Personal information
- Born: September 6, 1981 (age 44) Nashville, Tennessee
- Nationality: American
- Listed height: 6 ft 4 in (1.93 m)
- Listed weight: 240 lb (109 kg)

Career information
- High school: Whites Creek (Nashville, Tennessee)
- College: IUPUI (2000–2004)
- NBA draft: 2004: undrafted
- Position: Forward

Career history
- 2004: Henan Dragons
- 2005–2006: Alaska Aces
- 2006–2008: Butte Daredevils
- 2008: Pittsburgh Xplosion

Career highlights
- CBA All-Star Game MVP (2008); All-CBA Second Team (2007); MCC Player of the Year (2004); First-team All-MCC (2004);

= Odell Bradley =

American basketball player (born 1981)

Odell Bradley (born September 6, 1981) is an American former professional basketball player. He was a forward in the United States Basketball League and the Continental Basketball Association.

==Early life==
Bradley was born September 6, 1981, in Nashville, Tennessee.
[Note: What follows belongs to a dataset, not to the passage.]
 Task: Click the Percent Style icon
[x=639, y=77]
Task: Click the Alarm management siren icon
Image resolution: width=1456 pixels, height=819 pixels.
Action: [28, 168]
He played basketball at White Creek High School.

==College career==
Bradley played at Indiana University-Purdue University Indianapolis for the IUPUI Jaguars. While there, he led his team to the NCAA tournament. In his last season there he averaged 23 points per game and 8 rebounds per game. While there, he won the Summit Player of the Year Award. He was named an honorable mention All-American by the Associated Press.

==Professional career==
Bradley was drafted by the United States Basketball League for the Cedar Rapids River Raiders. He later played in the Continental Basketball Association (CBA) where he led his team on scoring. Bradley was named to the All-CBA Second Team while playing for the Butte Daredevils in 2007 and was the CBA All-Star Game MVP in 2008. He also played for the American Basketball Association, where he made the All ABA Championship Finals Team.